I signed a release, did a few quick stretches and prepared to be amazed. The machine itself has two exercises, a rowing machine on the front and a stair-stepper on the back. It is sleek and stylish, with a resistance chain under polished chrome and black enamel. You’re supposed to do each exercise for four minutes, so eight minutes total. I started off with the seated, upper-body rowing workout. Four minutes later, my muscles got a bit of a workout, though if I’d done four minutes of push-ups or jogging, I’d have felt just as exercised, if not more so. Dan asked some questions and took a few photos as I began the stair-stepper. It was more difficult and required some deep knee bends. In both exercises, a red light timer counts down the seconds while another measures the gradually increasing resistance. At the end, I climbed off the machine and accepted the small cup of lukewarm water handed to me. I picked up some brochures and we left.
Our undercover investigation was not terribly interesting or dramatic, but it did get results. Unlike critics who have not spent eight minutes getting the most fantastic exercise known to mankind, I am now qualified to pass judgment on the ROM, and my judgment is that it’s a load of bullshit. I jog regularly, and know for a fact that I didn’t get anywhere near 45 minutes’ worth of aerobic exercise in the Quick Gym—nor 45 minutes of weight training, nor 20 minutes of stretching. It seems that the ROM is little more than a stylish, glorified exercise machine not unlike any other costing one-tenth the price. You’re paying for pretension and packaging instead of proven efficacy. Then again, you’re also paying for a masterpiece by a modern-day da Vinci.
Armed with the scientific evidence I’d found about the ROM, as well as my firsthand experience, I wrote up and sent the results of my investigation to the Better Business Bureau and the New Mexico Attorney General, along with a copy of the Quick Gym’s business card. My job was simply to investigate the claims about the exercise machine, not to shut down anyone’s business. But there was clearly some false advertising going on, and I wanted authorities to be aware of it.

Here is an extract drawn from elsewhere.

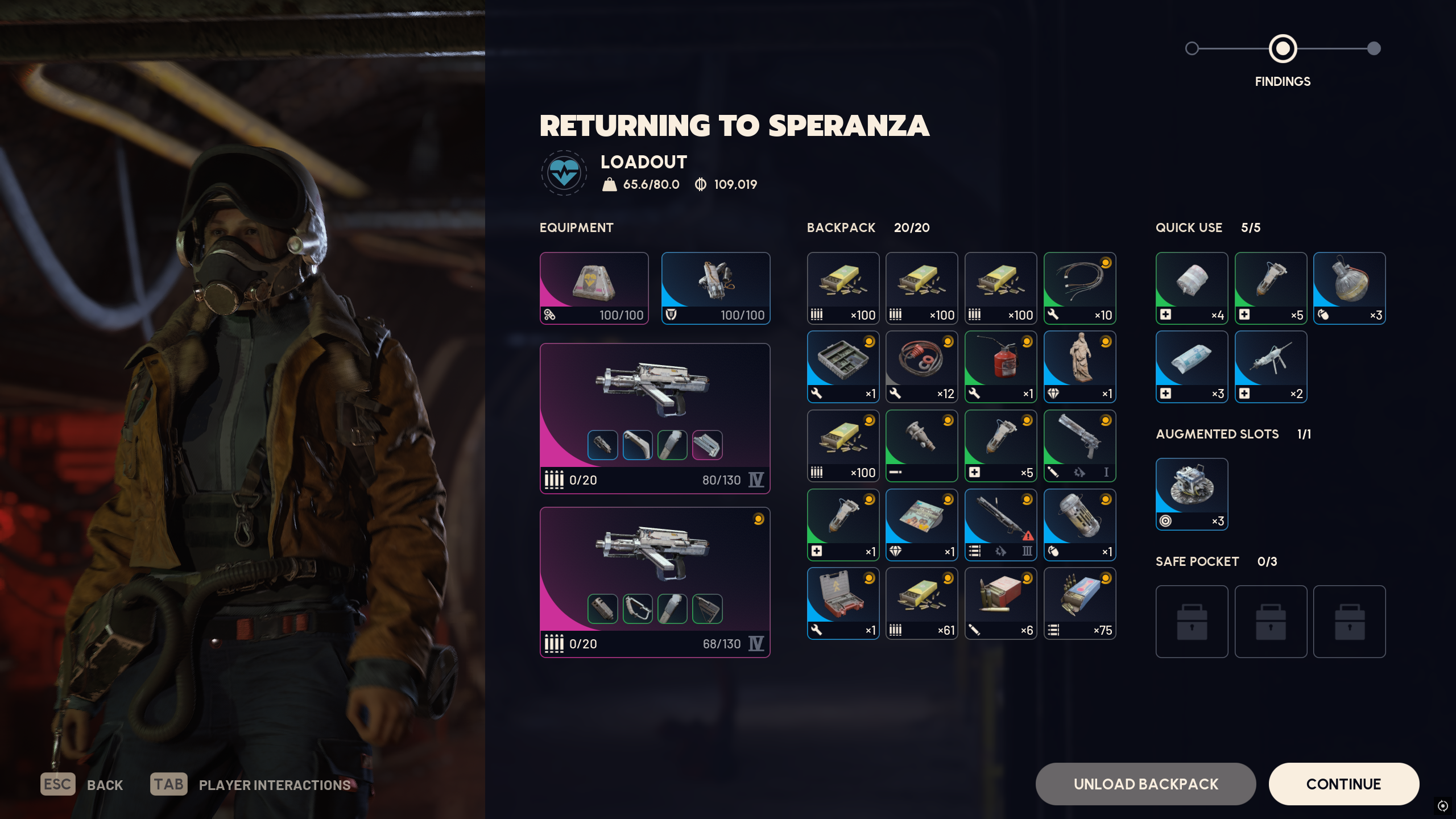Image resolution: width=1456 pixels, height=819 pixels.
Task: Select the shield with 100/100 durability
Action: (715, 288)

Weeks passed. Other than a vaguely threatening e-mail from Alf Temme, the ROM’s main salesman, I heard nothing more about it. But about a month later, I drove by the Quick Gym and noticed there was a sign saying the business had closed; within a week the sign came down as well. Maybe it shut down because of the economy; maybe it shut down because of customer complaints. I have no idea, but the Westside location was only one of six Albuquerque locations; I called the other numbers and all of them had been disconnected.
The opinions expressed are solely those of the author.